Selected extract>
The Spectator was founded in 1828 and has published continuously since then – making it the world’s oldest surviving magazine. It has always been considered the “house journal” of the Conservative Party, with its editorship often used as a stepping stone to political prominence (most recently by Boris Johnson).

But that may be about to change. The magazine has just been sold to UK hedge-fund investor Sir Paul Marshall for £100 million. This is a staggering sum for a publication that, in 2023, turned a profit of just £2.6 million.

The purchase makes Marshall one of the most influential media magnates in the UK, potentially second only to Rupert Murdoch. So what does his purchase of the Spectator mean for the right-wing press? And indeed, for the Conservatives, to whom he has donated more than half a million pounds.

In 2017, after a successful career in the City of London, Marshall purchased the right-wing news and opinion website UnHerd.

But it was the role he played in the launch of Britain’s first politically opinionated news channel – GB News – that brought him to real prominence on the British media scene’s right flank.

The channel first started broadcasting in 2021 but was soon in financial trouble. Marshall, who owned 38% of the company, stepped in. By injecting a total of £40 million into the channel, he enabled it to keep going and expand its influence.

As I have found in my research into the media company, its relatively low viewing figures are not an accurate depiction of its impact. GB News reaches a vast audience through its website and social media presence (2.7 million viewers to its website per month, and 1.3 million YouTube subscribers).

Objectives>
**A.** Answer these questions from the text on the Spectator's sale:
(i) In what year was the Spectator founded?
(ii) For how much was the magazine sold to Sir Paul Marshall?
(iii) What percentage of GB News did Marshall own when he stepped in?
**B.** Reproduce the text on the Spectator's sale word for word, from "As I have found" to "million YouTube subscribers).".

Entries>

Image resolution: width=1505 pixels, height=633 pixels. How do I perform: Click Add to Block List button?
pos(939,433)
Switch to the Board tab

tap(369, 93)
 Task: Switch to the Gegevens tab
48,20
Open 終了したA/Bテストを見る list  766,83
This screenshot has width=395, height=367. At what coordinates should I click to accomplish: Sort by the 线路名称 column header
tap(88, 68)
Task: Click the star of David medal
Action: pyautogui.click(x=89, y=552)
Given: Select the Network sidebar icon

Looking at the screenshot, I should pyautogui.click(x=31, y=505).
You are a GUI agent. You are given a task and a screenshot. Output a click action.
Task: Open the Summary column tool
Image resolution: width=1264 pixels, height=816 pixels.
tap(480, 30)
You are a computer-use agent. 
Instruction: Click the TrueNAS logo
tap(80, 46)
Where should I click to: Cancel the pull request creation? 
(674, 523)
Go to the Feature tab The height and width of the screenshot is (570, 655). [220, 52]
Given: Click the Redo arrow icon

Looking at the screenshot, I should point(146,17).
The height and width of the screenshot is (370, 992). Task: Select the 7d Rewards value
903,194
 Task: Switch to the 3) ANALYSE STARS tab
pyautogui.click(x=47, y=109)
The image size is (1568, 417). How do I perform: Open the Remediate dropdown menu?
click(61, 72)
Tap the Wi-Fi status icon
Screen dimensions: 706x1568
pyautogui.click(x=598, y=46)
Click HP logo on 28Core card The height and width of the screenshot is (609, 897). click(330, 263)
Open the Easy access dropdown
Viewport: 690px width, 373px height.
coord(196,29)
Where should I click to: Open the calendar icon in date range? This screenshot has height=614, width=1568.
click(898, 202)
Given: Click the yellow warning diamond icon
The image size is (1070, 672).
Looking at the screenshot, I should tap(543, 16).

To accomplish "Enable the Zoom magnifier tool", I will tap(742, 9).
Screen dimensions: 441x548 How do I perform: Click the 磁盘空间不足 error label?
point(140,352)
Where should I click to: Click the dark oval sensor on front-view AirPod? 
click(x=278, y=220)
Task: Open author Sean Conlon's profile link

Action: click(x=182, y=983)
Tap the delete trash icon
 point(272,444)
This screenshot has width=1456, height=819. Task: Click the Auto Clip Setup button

List of solutions>
**A.**
(i) 1828
(ii) £100 million
(iii) 38%

**B.**
As I have found in my research into the media company, its relatively low viewing figures are not an accurate depiction of its impact. GB News reaches a vast audience through its website and social media presence (2.7 million viewers to its website per month, and 1.3 million YouTube subscribers).